By now, engineers and scientists
have managed to replace most vacuum tubes with solid state devices - at least for
consumer products. The one place tubes remain are in microwave oven. Those klystron
tubes operate in the 2.4 GHz band and typically output ranging from about 500 W
to 2 kW. No doubt materials and methods have changed since the 1950s, but fundamentally
klystrons of today are the same as klystrons then. Between this article and
Part 1
that appeared in the April 1952 issue of Radio & Television News magazine,
authors Joseph Racker and Lawrence Perenic provide a very nice introduction on the
topic. According to the Wikipedia entry, the name "klystron" comes from the Greek
verb κλύζω (klyzo) referring to the action of waves breaking against a shore, and
the suffix -τρον ("tron") meaning the place where the action happens. The name "klystron"
was suggested by Hermann Fränkel, a professor in the classics department at Stanford
University when the klystron was under development.
Microwave Klystron Oscillators
By Joseph Racker* and Lawrence Perenic†
Part 2. Concluding article of this series covering the use of reflex klystrons
in modern circuitry.
Fig. 1 - Varian X-13 tunable reflex klystron oscillator.
Fig. 2 - The Sperry 3K27 "Full-range" klystron oscillator.
Fig. 3 - Two-resonator klystron oscillator, the Varian X-21.
While the two-resonator klystron, described last month, represents the simplest
type for purposes of discussion and explanation, it is far from the simplest type
to operate.
For instance, it was seen in Part 1 how the alternating voltage across the catcher
had to be timed to retard the bunches of electrons as they arrived. Since the rate
at which these bunches arrived was governed by the frequency of the alternating
voltage across the buncher, it was evident that both the buncher resonant circuit
and the catcher resonant circuit have to be tuned to the same frequency for proper
operation. Now, inasmuch as the resonant circuits associated with all klystrons
are actually high-"Q" cavities, it becomes difficult to keep two or more such circuits
in tune, thus tuning of a two-resonator klystron represents a serious problem.

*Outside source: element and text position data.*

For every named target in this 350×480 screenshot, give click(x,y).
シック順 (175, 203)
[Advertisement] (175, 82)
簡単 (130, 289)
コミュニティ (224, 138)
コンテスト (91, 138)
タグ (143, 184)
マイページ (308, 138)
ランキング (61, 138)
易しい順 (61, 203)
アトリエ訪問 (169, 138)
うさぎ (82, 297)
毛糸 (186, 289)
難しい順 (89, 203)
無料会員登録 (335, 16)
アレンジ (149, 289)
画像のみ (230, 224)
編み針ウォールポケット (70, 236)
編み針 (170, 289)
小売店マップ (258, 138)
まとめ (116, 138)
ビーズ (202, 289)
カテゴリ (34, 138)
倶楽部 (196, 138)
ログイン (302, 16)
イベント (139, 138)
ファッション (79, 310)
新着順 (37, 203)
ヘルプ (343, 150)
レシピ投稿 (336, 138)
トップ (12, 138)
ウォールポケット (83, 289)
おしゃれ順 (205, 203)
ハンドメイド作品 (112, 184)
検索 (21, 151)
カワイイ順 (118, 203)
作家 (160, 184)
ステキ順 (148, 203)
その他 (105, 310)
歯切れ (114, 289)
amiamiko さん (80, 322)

This problem of tuning is responsible, to a large extent, for the fact that of
all forms of klystrons, by far the most common is the reflex klystron which utilizes
only one resonant cavity. In the reflex klystron the same cavity is used for both
bunching and catching. Instead of traveling only once through a straight drift-space,
as in the two-resonator klystron, the beam is turned back on itself by a retarding
field. This field is produced by a reflector plate which is maintained at a negative
potential with, respect to the cathode, as shown in Fig. 4. The retarding field
is strong enough not only to prevent the electrons from arriving at the reflector,
but also to return them to the buncher.
Upon examining Fig. 4 it can be seen that the method of producing velocity-modulation
in a reflex klystron is basically the same as that used in a two-resonator klystron.

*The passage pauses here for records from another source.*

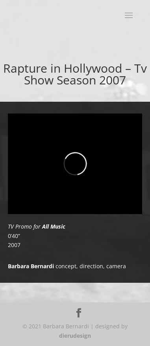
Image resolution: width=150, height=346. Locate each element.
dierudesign (75, 335)
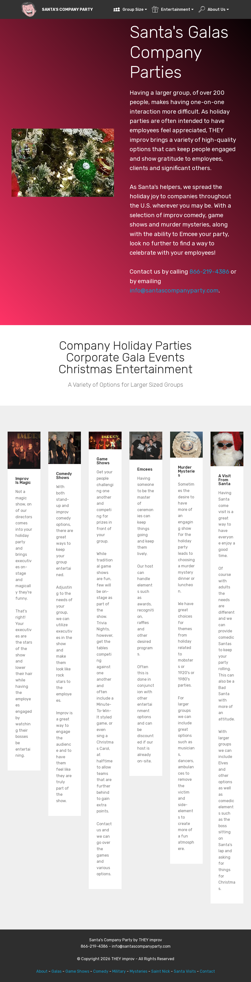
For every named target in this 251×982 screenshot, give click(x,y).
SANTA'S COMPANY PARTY (67, 9)
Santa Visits (185, 971)
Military (119, 971)
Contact (207, 971)
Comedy (100, 971)
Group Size (128, 9)
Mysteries (138, 971)
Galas (56, 971)
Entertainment (171, 9)
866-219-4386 (209, 271)
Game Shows (77, 971)
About (42, 971)
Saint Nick (160, 971)
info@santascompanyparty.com (174, 290)
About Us (212, 9)
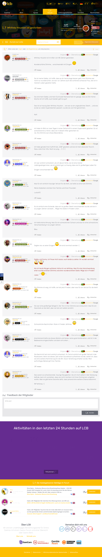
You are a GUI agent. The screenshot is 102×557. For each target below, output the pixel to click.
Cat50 (14, 241)
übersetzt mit (92, 55)
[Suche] (57, 42)
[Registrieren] (88, 4)
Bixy (11, 490)
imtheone (16, 352)
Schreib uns (31, 536)
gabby (93, 23)
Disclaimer (25, 552)
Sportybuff (16, 161)
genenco (15, 145)
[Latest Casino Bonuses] (8, 4)
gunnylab (15, 76)
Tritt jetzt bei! (51, 472)
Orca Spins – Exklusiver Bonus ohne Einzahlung (42, 494)
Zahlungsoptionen (65, 13)
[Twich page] (78, 529)
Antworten (93, 70)
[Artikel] (52, 4)
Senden (91, 413)
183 (84, 502)
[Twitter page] (73, 529)
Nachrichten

An electron which passes the center of the buncher at the instant the alternating
voltage across the grids is passing through zero has the same net voltage acting
on it as it had when it passed through the accelerator grid. It, therefore, leaves
the buncher with the same velocity it had when it entered. An electron which passes
through the center of the buncher a little later, however, when the alternating
voltage is increasing in the positive direction, has a higher net voltage acting
on it. As a result, this electron leaves the buncher with a higher velocity than
it had when it entered. It is seen, therefore, that in a manner similar to the one
which took place in the two-resonator klystron, electrons passing through the buncher
grids are either accelerated, decelerated, or remain unaffected by the buncher field,
depending upon the phase and amplitude of the buncher voltage at the time they pass
through.
Reflector Bunching Action
As was stated previously, the retarding field of the reflector is made sufficiently
strong not only to prevent the electrons from arriving at the reflector, but also
to return them to the buncher. In this way it becomes feasible to use only one pair
of grids and one resonant cavity to act as both buncher and catcher. Since there
is no longer a field-free drift space in which the velocity-modulated electrons
can become bunched, "reflector-bunching" is the mechanism by which density-modulation
is achieved in the reflex klystron, and the operation is as follows:
Fig. 4 - Schematic diagram of reflex klystron.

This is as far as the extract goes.